Good things are happening! Grassroots activism is making waves in Colorado, putting a toxic oil refinery under major scrutiny. Plus, construction workers get a big break, scientists inch closer to a clean energy future, renters get organized, and more.

Refinery Rebuffed

The Environmental Protection Agency (EPA) cracked down on Colorado’s only major oil refinery last week, objecting to the company’s permit renewal after a series of chemical releases and air quality violations and requiring the state to enforce changes to decrease toxic pollution.

The Lever has reported on how this Suncor oil refinery, in a low-income Denver-suburb, has repeatedly poisoned residents’ air and ignored health and safety regulations while lining the pockets of its Wall Street shareholders with billions of dollars that could have gone towards maintenance and improvements.

National activist group GreenLatino, alongside lawyers from nonprofit environmental law organization Earthjustice, have been pushing the EPA to reject Suncor’s permits. This EPA decision is a big win, but it’s not the end of the battle. The EPA decision will require the Colorado Department of Public Health and Environment to evaluate carbon monoxide and opacity limits at the plant, look closely into any previous plant modifications, and potentially revise the plant’s permit — although the plant will continue to operate while investigations are underway.

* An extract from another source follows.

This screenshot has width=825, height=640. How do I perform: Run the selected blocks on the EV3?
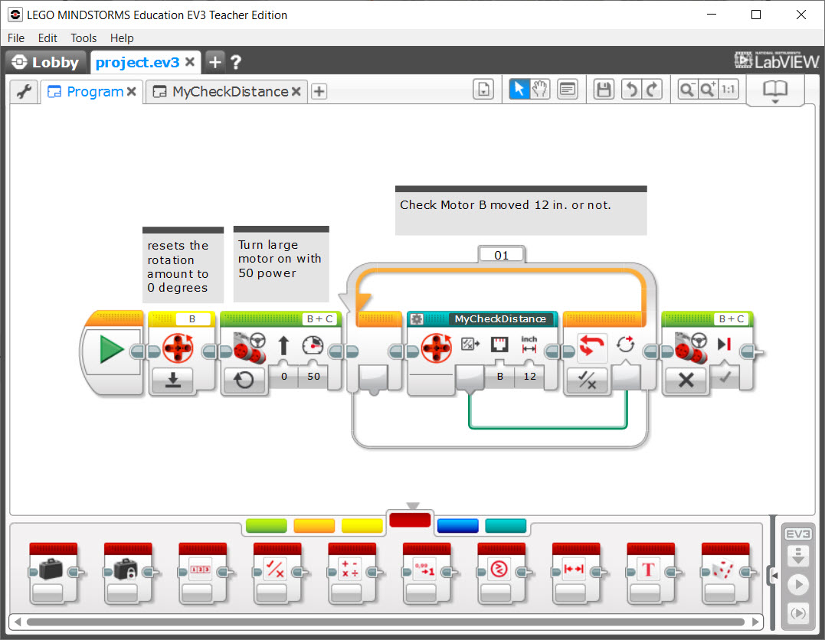(798, 612)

The ultimate goal is to shut down Suncor for good, but small steps like this could help improve air quality for Denver residents and lead to further action.

Construction Workers Get A 40-Year Raise

The Department of Labor brought back crucial wage protections for construction workers on Tuesday, restoring and modernizing a New Deal-era rule in what could bring the biggest boost to construction worker wages in four decades.